Poesie und Poetik des Namens
Beispiele, Analysen, Kommentare
Teil 9 siehe hier …
Marina Zwetajewas erstes Widmungsgedicht an Marina Mniszek ist eine vorbehaltslose Huldigung an deren heroische Schönheit, ihren Stolz und ihren rebellischen Geist. Die Übereinstimmung der Taufnamen hielt die Dichterin für schicksalhaft, und sie sah darin auch tatsächlich eine Schicksalsgemeinschaft begründet. Dass sie sich mit der rebellischen Mniszek – der «Pseudomarina» – identifizierte, hat sie selbst bestätigt: «… ich hätte auch mich beschreiben können, das heisst nicht die Abenteurerin, nicht die Ehrsüchtige, nicht die Liebhaberin: sondern mich als Mutter, die auch sich selbst geliebt hat. Vorab jedoch: mich als Dichter.» Die «Pseudomarina» hat demnach als Double der Autorin zu gelten; dazu ein Auszug aus dem Gedicht «Marina» (I):
Marina! Dem Zaren eine Zarin,
Dem Prätendenten – ein Stern!
Dich besinge ich,
Deine schlimme Schönheit,
Ein Antlitz ohne Rot.
Zu deinem Ruhm versündige ich mich
Mit dem Zarenmakel des Stolzes.
Dein ruhmvoller Name –
Ich trag ihn mit Bravour.
Und aus «Marina» (II):
Ein Täubchen sein auf Adlerart!
Mehr als eine Mutter sein – die Marina!
Ordonnanz – Wache – Bote –
Fahnenträger – höfischer Liebediener!
Seraphim und Wachthund
Zur Wahrung des unruhigen Schlafs.
…
Als schwarzer Sturm lautlos im Flug,
Nicht als Freundin bloß – allzeit bereit!
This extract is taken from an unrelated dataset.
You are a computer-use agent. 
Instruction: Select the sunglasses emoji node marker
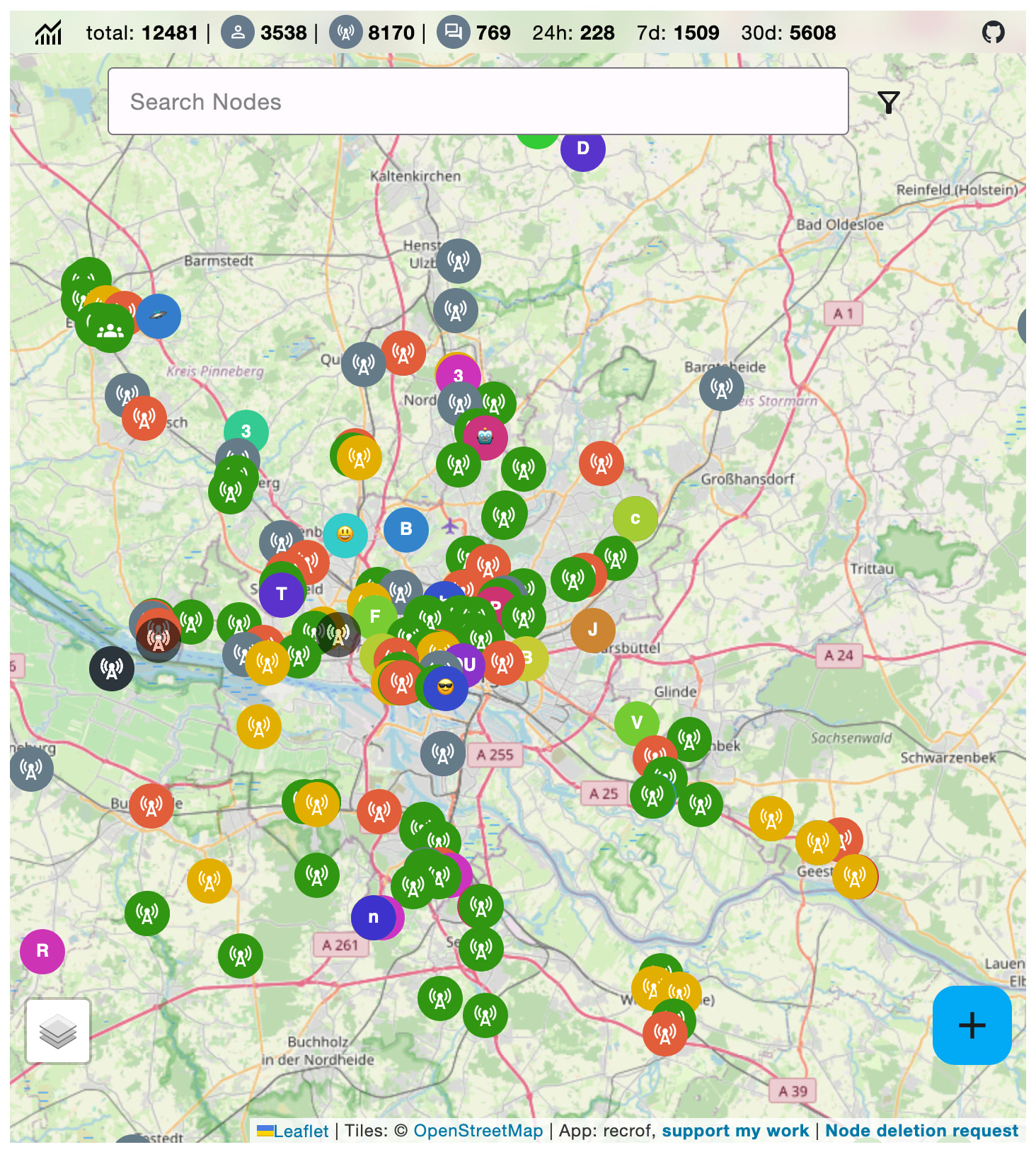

Nicht eins nur sein, sondern – doppelt!
Zwilling – Doppelgänger – schlanker
Kreuzzugsbruder, Feuersbrunst,
Gekrümmter Dolch …
Nicht allein die Doppelung des Gleichen wird hier vorgeführt – diese (heutige) und jene (historische) Marina –, sondern auch die transsexuelle Gleichheit von Freundin und Bruder, Mutter und Krieger, exempliziert an der Taube, die gleichzeitig Adler ist.
Die Exklusivität ungleicher Gleichheit kennzeichnet auch die Gedichtfolge, die Marina Zwetajewa ihrer Freundin und Kollegin Anna Achmatowa gewidmet hat («Verse an die Achmatowa», 1916). Auch hier betont sie, mit der Angerufenen eins und allein zu sein, vertraut und fremd in fataler Bindung, sie (Zwetajewa) als «Zuchthäusler», die andere (Achmatowa) als «Überwacher» – beide männlich, beide vereint in ihrer Gegensätzlichkeit, beide mit selbigem «Geschick». Von daher erstaunt es nicht, dass Marina Zwetajewa den Namen der Achmatowa schlicht auf das Klagewort «ach» zurückführt und ihn von daher auch erklärt.